What you need to do: Scan the records below. Copy every line in which the word "Image" appears.

Extracted information:
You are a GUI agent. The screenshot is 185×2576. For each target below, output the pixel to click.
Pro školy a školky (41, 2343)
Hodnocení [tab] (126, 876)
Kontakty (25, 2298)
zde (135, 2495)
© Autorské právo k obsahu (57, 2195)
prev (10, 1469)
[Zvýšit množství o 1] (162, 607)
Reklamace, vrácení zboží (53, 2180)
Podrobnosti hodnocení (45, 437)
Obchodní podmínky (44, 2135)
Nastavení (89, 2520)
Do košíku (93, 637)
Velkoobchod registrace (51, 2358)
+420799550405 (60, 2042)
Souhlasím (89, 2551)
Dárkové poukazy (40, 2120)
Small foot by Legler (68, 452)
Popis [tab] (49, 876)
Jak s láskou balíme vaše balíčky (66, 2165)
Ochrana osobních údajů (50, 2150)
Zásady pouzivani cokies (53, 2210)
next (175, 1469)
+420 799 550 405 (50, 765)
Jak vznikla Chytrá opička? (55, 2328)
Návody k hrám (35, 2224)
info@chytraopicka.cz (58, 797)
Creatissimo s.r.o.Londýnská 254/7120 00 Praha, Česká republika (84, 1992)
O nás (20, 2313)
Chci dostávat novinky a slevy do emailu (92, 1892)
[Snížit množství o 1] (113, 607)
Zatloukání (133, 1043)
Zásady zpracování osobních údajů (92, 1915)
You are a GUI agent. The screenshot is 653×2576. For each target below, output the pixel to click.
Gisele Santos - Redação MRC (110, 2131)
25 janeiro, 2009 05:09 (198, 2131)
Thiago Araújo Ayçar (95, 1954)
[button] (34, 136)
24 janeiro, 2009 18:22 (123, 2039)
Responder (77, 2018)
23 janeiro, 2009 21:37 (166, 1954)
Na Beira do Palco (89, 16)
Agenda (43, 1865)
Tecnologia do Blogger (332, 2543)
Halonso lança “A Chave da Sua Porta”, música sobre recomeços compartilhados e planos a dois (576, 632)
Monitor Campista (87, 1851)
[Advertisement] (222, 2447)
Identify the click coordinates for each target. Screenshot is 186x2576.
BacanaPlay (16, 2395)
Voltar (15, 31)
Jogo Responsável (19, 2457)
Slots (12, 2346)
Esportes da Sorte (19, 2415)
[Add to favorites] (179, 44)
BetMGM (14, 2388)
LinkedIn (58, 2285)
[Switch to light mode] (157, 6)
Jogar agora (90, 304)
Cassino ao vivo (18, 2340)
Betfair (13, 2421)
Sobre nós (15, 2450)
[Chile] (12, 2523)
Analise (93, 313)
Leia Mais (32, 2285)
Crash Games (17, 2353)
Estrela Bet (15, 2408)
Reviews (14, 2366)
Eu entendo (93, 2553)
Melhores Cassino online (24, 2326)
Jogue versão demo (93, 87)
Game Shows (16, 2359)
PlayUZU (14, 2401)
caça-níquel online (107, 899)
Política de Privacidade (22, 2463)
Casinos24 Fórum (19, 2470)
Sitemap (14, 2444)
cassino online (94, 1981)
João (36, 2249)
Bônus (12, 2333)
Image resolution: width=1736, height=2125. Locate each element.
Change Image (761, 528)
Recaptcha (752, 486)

Result for this task:
Image resolution: width=1736, height=2125. Locate each element.
Change Image (761, 528)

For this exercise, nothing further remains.